Dataset entries
* * * * * * * * *

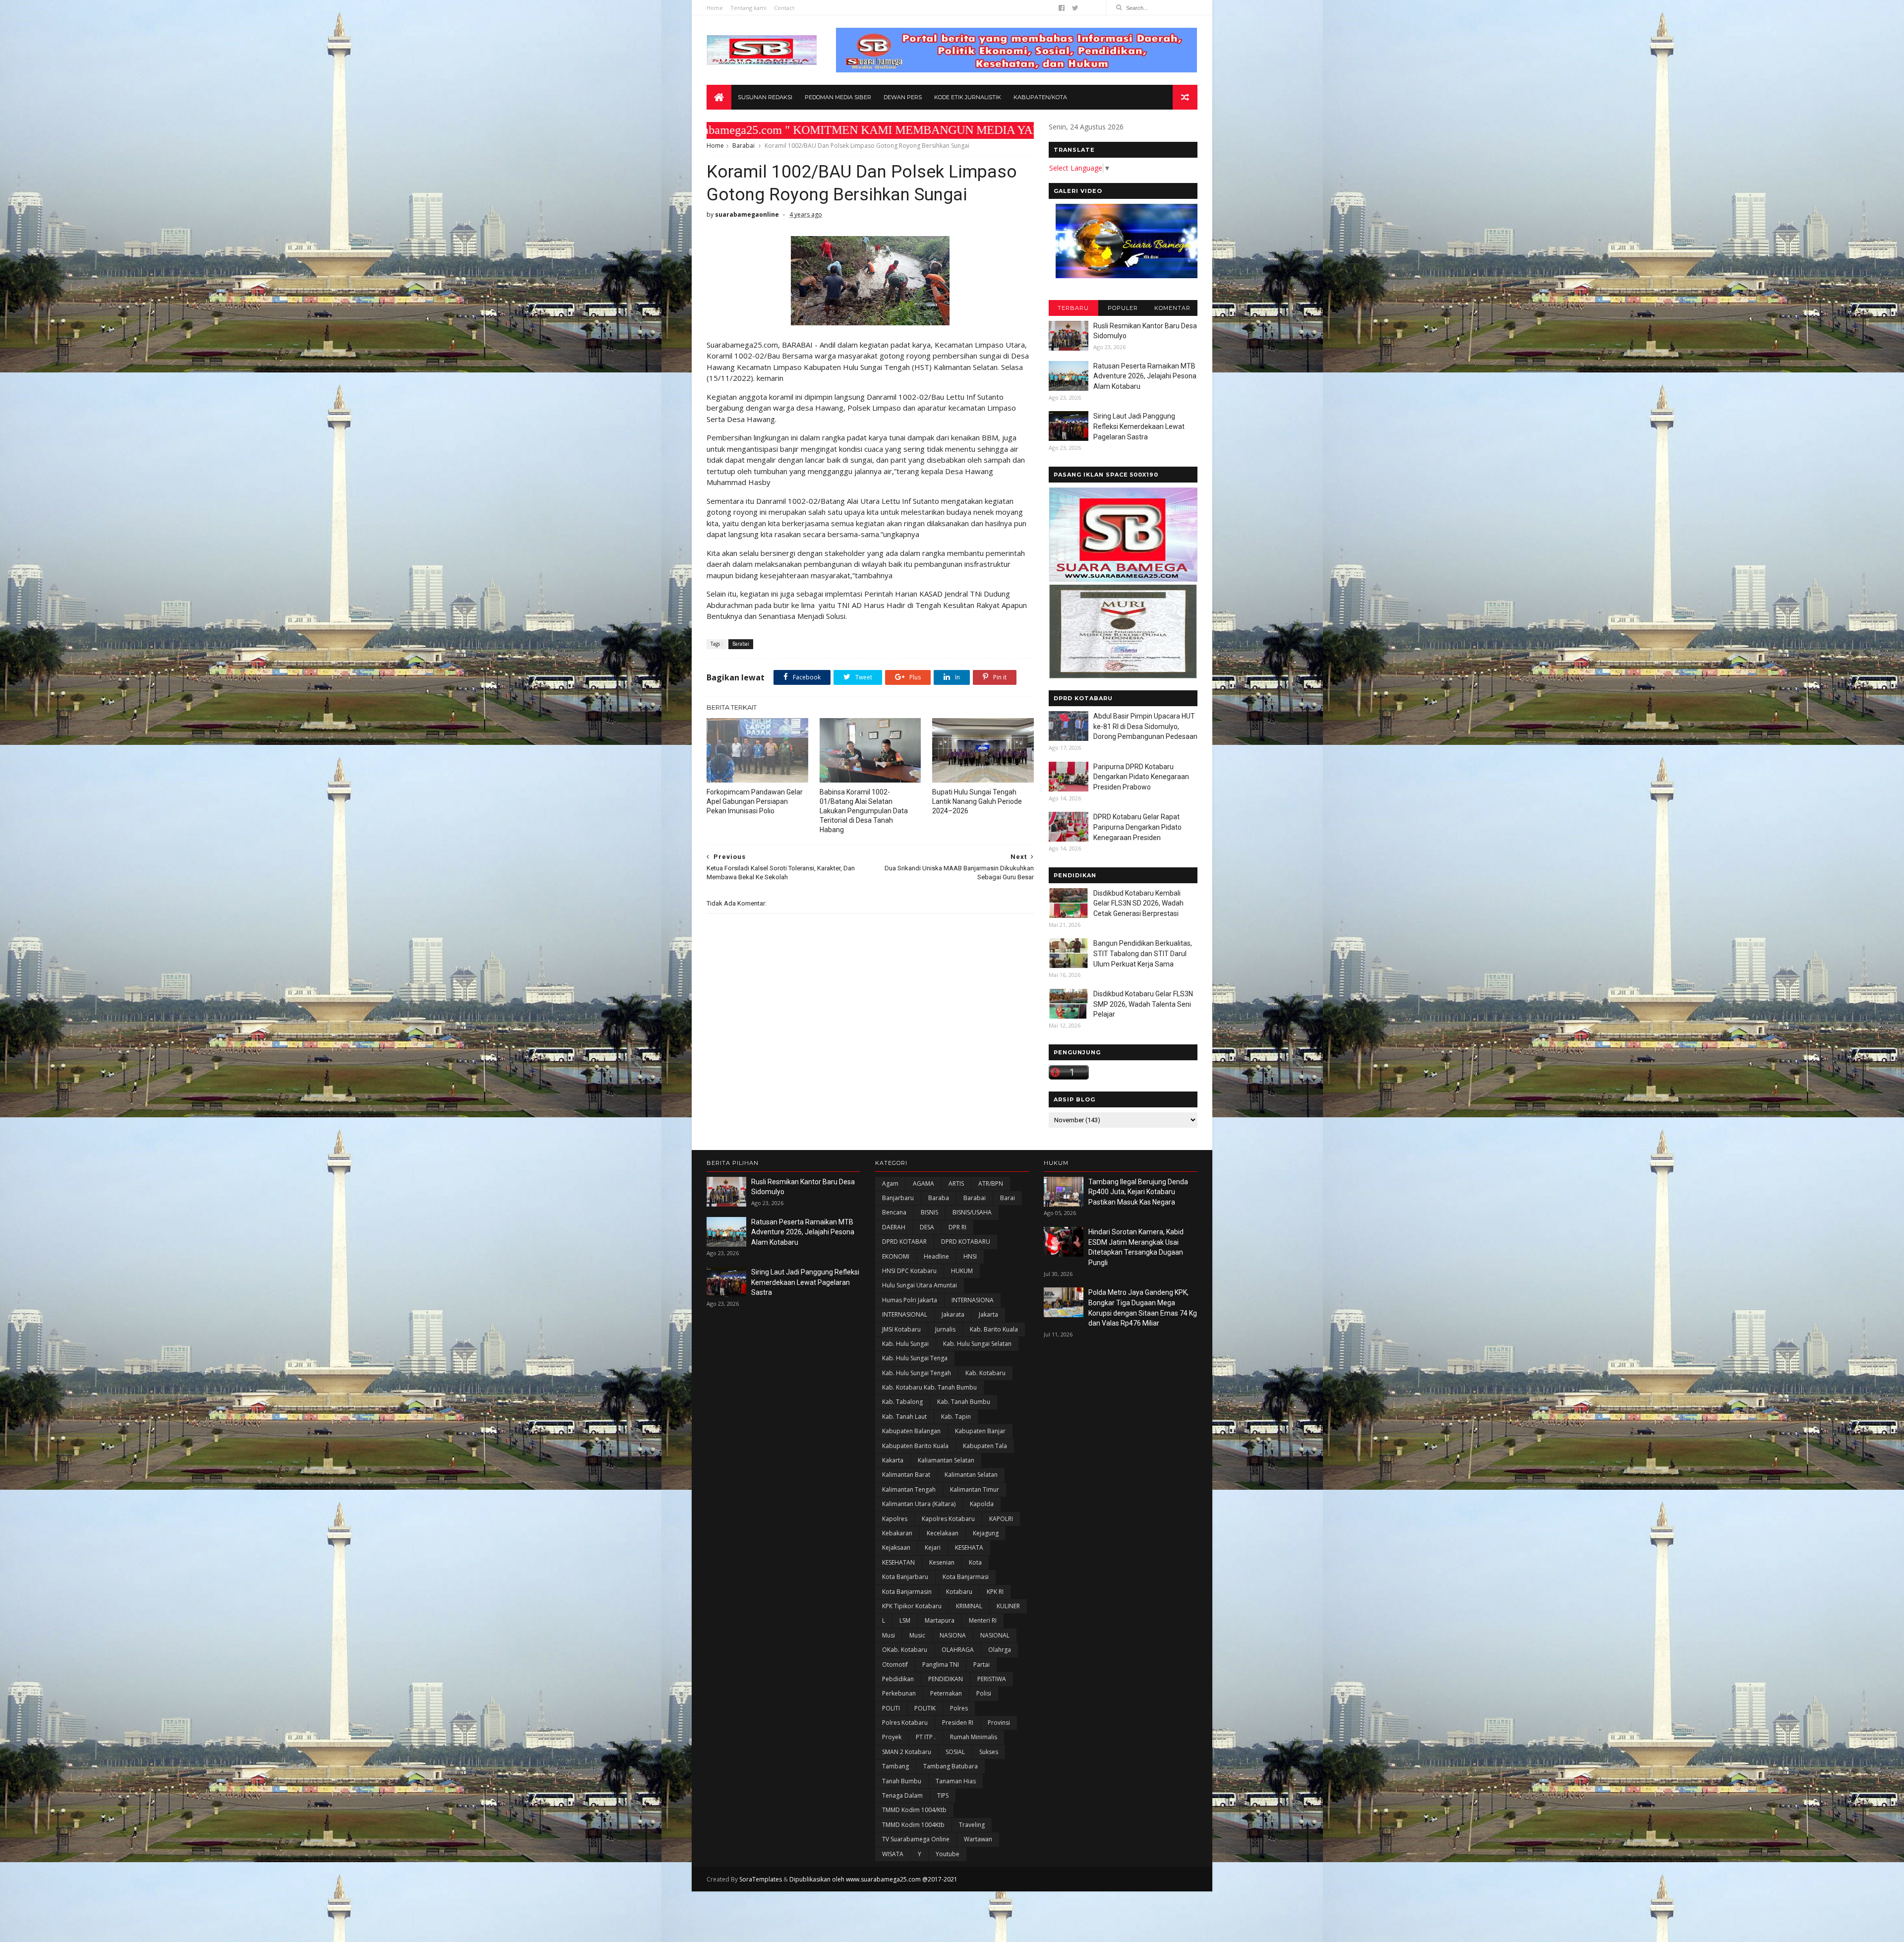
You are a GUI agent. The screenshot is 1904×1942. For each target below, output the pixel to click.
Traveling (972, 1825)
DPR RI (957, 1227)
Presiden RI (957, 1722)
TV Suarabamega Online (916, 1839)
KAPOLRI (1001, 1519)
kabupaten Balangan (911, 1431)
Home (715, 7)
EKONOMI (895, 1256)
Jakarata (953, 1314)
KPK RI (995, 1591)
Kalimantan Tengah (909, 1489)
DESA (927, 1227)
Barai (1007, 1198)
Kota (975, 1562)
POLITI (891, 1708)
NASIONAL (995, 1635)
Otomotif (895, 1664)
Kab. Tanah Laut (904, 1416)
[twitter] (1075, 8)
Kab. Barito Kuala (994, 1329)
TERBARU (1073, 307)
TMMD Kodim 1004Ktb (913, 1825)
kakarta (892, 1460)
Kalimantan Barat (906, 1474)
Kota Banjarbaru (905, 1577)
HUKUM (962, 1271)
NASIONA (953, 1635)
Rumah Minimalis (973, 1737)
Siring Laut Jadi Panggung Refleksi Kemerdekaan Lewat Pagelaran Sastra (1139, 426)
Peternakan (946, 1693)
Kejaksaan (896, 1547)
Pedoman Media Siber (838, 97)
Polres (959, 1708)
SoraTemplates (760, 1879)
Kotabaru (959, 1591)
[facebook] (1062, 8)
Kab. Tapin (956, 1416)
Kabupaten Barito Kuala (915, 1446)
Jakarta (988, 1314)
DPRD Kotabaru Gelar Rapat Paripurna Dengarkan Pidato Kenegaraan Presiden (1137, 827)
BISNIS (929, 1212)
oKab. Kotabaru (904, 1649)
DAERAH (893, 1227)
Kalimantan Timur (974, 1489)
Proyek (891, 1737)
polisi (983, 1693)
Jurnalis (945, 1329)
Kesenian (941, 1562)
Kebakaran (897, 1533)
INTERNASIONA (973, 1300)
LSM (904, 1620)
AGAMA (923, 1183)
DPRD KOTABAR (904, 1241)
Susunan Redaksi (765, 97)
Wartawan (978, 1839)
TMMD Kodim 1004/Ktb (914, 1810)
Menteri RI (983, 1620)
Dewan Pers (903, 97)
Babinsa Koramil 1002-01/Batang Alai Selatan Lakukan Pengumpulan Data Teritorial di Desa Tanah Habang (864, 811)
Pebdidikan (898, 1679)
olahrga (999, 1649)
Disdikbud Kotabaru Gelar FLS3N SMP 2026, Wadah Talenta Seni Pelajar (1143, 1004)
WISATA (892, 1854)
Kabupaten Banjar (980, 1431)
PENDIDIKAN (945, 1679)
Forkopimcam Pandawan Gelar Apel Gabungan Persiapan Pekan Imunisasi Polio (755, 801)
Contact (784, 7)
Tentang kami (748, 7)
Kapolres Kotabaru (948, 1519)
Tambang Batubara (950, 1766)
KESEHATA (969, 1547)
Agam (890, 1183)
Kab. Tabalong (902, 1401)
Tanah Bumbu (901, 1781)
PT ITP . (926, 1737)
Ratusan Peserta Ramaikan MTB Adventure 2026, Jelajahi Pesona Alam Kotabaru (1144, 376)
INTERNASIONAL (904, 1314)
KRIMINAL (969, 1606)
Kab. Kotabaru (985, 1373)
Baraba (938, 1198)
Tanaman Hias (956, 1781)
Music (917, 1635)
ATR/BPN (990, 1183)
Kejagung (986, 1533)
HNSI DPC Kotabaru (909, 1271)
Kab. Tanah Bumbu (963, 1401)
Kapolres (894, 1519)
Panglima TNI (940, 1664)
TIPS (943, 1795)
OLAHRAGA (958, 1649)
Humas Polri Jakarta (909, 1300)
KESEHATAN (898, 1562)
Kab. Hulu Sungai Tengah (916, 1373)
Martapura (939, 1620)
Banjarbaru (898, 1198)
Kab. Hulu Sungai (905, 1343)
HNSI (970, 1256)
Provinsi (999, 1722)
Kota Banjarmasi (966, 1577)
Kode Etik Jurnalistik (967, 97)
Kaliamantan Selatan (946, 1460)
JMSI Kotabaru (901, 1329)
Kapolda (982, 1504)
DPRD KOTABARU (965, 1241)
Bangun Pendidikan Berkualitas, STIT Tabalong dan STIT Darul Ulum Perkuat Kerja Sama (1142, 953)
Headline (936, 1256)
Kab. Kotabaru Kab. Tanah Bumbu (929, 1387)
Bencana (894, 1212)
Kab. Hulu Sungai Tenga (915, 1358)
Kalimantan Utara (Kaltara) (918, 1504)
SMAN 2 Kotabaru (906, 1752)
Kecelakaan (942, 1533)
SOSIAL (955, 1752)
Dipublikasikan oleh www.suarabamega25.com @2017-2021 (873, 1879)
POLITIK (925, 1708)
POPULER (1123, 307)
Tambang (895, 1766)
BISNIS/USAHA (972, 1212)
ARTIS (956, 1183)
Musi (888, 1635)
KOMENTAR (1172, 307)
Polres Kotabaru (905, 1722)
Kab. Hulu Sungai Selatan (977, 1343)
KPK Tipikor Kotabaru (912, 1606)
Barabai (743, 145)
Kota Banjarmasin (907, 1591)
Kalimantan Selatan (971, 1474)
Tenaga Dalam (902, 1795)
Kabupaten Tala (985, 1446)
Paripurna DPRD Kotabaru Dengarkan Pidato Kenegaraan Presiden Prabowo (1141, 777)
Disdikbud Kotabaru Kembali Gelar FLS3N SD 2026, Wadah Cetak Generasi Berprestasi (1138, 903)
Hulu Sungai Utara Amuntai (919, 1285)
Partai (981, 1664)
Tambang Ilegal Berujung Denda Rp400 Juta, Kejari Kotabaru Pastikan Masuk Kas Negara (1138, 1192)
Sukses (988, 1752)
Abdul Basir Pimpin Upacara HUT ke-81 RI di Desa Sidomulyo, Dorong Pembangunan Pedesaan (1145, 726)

* * * * * * * * *

Task brief:
Go through the records and repeat each one exactly, skipping anything that is a picture.

Reply:
You are a GUI agent. The screenshot is 1904×1942. For each target below, output the pixel to click.
Traveling (972, 1825)
DPR RI (957, 1227)
Presiden RI (957, 1722)
TV Suarabamega Online (916, 1839)
KAPOLRI (1001, 1519)
kabupaten Balangan (911, 1431)
Home (715, 7)
EKONOMI (895, 1256)
Jakarata (953, 1314)
KPK RI (995, 1591)
Kalimantan Tengah (909, 1489)
DESA (927, 1227)
Barai (1007, 1198)
Kota (975, 1562)
POLITI (891, 1708)
NASIONAL (995, 1635)
Otomotif (895, 1664)
Kab. Tanah Laut (904, 1416)
[twitter] (1075, 8)
Kab. Barito Kuala (994, 1329)
TERBARU (1073, 307)
TMMD Kodim 1004Ktb (913, 1825)
kakarta (892, 1460)
Kalimantan Barat (906, 1474)
Kota Banjarbaru (905, 1577)
HUKUM (962, 1271)
NASIONA (953, 1635)
Rumah Minimalis (973, 1737)
Siring Laut Jadi Panggung Refleksi Kemerdekaan Lewat Pagelaran Sastra (1139, 426)
Peternakan (946, 1693)
Kejaksaan (896, 1547)
Pedoman Media Siber (838, 97)
Polres (959, 1708)
SoraTemplates (760, 1879)
Kotabaru (959, 1591)
[facebook] (1062, 8)
Kab. Tapin (956, 1416)
Kabupaten Barito Kuala (915, 1446)
Jakarta (988, 1314)
DPRD Kotabaru Gelar Rapat Paripurna Dengarkan Pidato Kenegaraan Presiden (1137, 827)
BISNIS (929, 1212)
oKab. Kotabaru (904, 1649)
DAERAH (893, 1227)
Kalimantan Timur (974, 1489)
Proyek (891, 1737)
polisi (983, 1693)
Jurnalis (945, 1329)
Kesenian (941, 1562)
Kebakaran (897, 1533)
INTERNASIONA (973, 1300)
LSM (904, 1620)
AGAMA (923, 1183)
DPRD KOTABAR (904, 1241)
Susunan Redaksi (765, 97)
Wartawan (978, 1839)
TMMD Kodim 1004/Ktb (914, 1810)
Menteri RI (983, 1620)
Dewan Pers (903, 97)
Babinsa Koramil 1002-01/Batang Alai Selatan Lakukan Pengumpulan Data Teritorial di Desa Tanah Habang (864, 811)
Pebdidikan (898, 1679)
olahrga (999, 1649)
Disdikbud Kotabaru Gelar FLS3N SMP 2026, Wadah Talenta Seni Pelajar (1143, 1004)
WISATA (892, 1854)
Kabupaten Banjar (980, 1431)
PENDIDIKAN (945, 1679)
Forkopimcam Pandawan Gelar Apel Gabungan Persiapan Pekan Imunisasi Polio (755, 801)
Contact (784, 7)
Tentang kami (748, 7)
Kapolres Kotabaru (948, 1519)
Tambang Batubara (950, 1766)
KESEHATA (969, 1547)
Agam (890, 1183)
Kab. Tabalong (902, 1401)
Tanah Bumbu (901, 1781)
PT ITP . (926, 1737)
Ratusan Peserta Ramaikan MTB Adventure 2026, Jelajahi Pesona Alam Kotabaru (1144, 376)
INTERNASIONAL (904, 1314)
KRIMINAL (969, 1606)
Kab. Kotabaru (985, 1373)
Baraba (938, 1198)
Tanaman Hias (956, 1781)
Music (917, 1635)
ATR/BPN (990, 1183)
Kejagung (986, 1533)
HNSI DPC Kotabaru (909, 1271)
Kab. Tanah Bumbu (963, 1401)
Kapolres (894, 1519)
Panglima TNI (940, 1664)
TIPS (943, 1795)
OLAHRAGA (958, 1649)
Humas Polri Jakarta (909, 1300)
KESEHATAN (898, 1562)
Kab. Hulu Sungai Tengah (916, 1373)
Martapura (939, 1620)
Banjarbaru (898, 1198)
Kab. Hulu Sungai (905, 1343)
HNSI (970, 1256)
Provinsi (999, 1722)
Kota Banjarmasi (966, 1577)
Kode Etik Jurnalistik (967, 97)
Kaliamantan Selatan (946, 1460)
JMSI Kotabaru (901, 1329)
Kapolda (982, 1504)
DPRD KOTABARU (965, 1241)
Bangun Pendidikan Berkualitas, STIT Tabalong dan STIT Darul Ulum Perkuat Kerja Sama (1142, 953)
Headline (936, 1256)
Kab. Kotabaru Kab. Tanah Bumbu (929, 1387)
Bencana (894, 1212)
Kab. Hulu Sungai Tenga (915, 1358)
Kalimantan Utara (Kaltara) (918, 1504)
SMAN 2 Kotabaru (906, 1752)
Kecelakaan (942, 1533)
SOSIAL (955, 1752)
Dipublikasikan oleh www.suarabamega25.com @2017-2021 (873, 1879)
POLITIK (925, 1708)
POPULER (1123, 307)
Tambang (895, 1766)
BISNIS/USAHA (972, 1212)
ARTIS (956, 1183)
Musi (888, 1635)
KOMENTAR (1172, 307)
Polres Kotabaru (905, 1722)
Kab. Hulu Sungai Selatan (977, 1343)
KPK Tipikor Kotabaru (912, 1606)
Barabai (743, 145)
Kota Banjarmasin (907, 1591)
Kalimantan Selatan (971, 1474)
Tenaga Dalam (902, 1795)
Kabupaten Tala (985, 1446)
Paripurna DPRD Kotabaru Dengarkan Pidato Kenegaraan Presiden Prabowo (1141, 777)
Disdikbud Kotabaru Kembali Gelar FLS3N SD 2026, Wadah Cetak Generasi Berprestasi (1138, 903)
Hulu Sungai Utara Amuntai (919, 1285)
Partai (981, 1664)
Tambang Ilegal Berujung Denda Rp400 Juta, Kejari Kotabaru Pastikan Masuk Kas Negara (1138, 1192)
Sukses (988, 1752)
Abdul Basir Pimpin Upacara HUT ke-81 RI di Desa Sidomulyo, Dorong Pembangunan Pedesaan (1145, 726)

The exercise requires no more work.